The research methodology was designed to provide a multi-dimensional view of road safety. Quantitative analysis was employed to pinpoint how fluctuations in visibility, precipitation, and temperature correlate with accident frequency. This was complemented by a comparative infrastructure study, which isolated the impact of junctions and traffic signals on the resulting severity of a crash. To provide actionable insights for stakeholders, the project utilised supervised machine learning—specifically Decision Tree Classifiers—to rank feature importance. This "white-box" approach was chosen to ensure the findings remained transparent and interpretable for local councils and urban planners. Finally, geospatial mapping was integrated into the workflow to identify physical "black spots," transforming tabular data into a visual narrative that highlights high-risk locations across the United States.
To ensure the analysis provided actionable value, the following requirements were established to map data insights to real-world local council applications:
- Infrastructure Safety: Identifying high-risk road features to prioritised engineering audits.
- Environmental Policy: Determining visibility and precipitation thresholds for dynamic speed limit warnings.
The project utilised multiple visualisation strategies:
- Statistical (Seaborn/Matplotlib): Used to identify correlations between environmental factors and crash severity.
- Interactive (Plotly and Power BI dashboards): Implemented to allow stakeholders to explore geographic "black spots" across the United States.
- Machine Learning: We were able to create a model which was able to judge the severity of potential crashes based on weather conditions and road infrastructure.
- Textual (WordCloud): Employed to analyse accident descriptions for recurring human factors or situational themes.
The analysis was structured around the CRISP-DM (Cross Industry Standard Process for Data Mining) framework, ensuring a systematic transition from business understanding to data preparation and modelling.
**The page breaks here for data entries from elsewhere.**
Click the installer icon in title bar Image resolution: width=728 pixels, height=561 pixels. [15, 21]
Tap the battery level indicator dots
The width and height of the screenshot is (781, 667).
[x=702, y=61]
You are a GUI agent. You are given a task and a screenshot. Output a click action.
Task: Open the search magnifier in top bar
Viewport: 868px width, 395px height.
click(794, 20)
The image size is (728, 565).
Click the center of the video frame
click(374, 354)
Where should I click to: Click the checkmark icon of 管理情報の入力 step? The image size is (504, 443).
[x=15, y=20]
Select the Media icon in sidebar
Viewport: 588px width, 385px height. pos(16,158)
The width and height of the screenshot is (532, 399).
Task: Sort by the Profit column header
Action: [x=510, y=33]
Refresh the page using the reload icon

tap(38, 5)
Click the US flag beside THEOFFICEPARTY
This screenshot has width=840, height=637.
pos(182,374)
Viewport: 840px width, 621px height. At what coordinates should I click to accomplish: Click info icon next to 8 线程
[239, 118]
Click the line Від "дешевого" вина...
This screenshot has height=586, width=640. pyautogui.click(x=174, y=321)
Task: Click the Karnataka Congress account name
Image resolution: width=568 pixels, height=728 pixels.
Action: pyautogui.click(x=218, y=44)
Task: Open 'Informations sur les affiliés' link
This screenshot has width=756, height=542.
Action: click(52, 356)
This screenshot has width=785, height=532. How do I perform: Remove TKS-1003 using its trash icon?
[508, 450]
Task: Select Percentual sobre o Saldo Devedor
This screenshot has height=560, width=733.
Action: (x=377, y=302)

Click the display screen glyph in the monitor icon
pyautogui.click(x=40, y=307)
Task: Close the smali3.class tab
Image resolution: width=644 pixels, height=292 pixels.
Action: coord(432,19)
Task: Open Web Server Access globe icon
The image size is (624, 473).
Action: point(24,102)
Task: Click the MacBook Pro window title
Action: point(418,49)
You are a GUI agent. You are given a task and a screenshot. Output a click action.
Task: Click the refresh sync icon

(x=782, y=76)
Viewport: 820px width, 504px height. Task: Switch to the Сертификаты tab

We started the analysis by inspecting, cleaning and transforming it. Once the dataset was loaded, an initial assessment revealed that there were ~7.7 million records. This was far too many for our project and was also over the github data limit. We opted to take a sample of 5000 records from the original set, this would be enough to work with even taking into account the fact that we may lose some records in the cleaning phase. We handled missing values and performed data type conversions, extracting day, month, year from the date/time to allow for better analysis and visualisation. Boolean road features such as junction, crossing and traffic_signal were kept as they were, while environmental metrics like temperature and visibility were checked for outliers. This stage was critical in transforming the raw data into a structured format suitable for high-fidelity statistical exploration. Throughout this preparation phase, we utilised an Agile approach, favouring small iterations with constant evaluation to refine our variables. For example, we initially found the weather_condition column too fragmented to provide clear insights; so we chose to simplify it into 5 categorical values from the original 44.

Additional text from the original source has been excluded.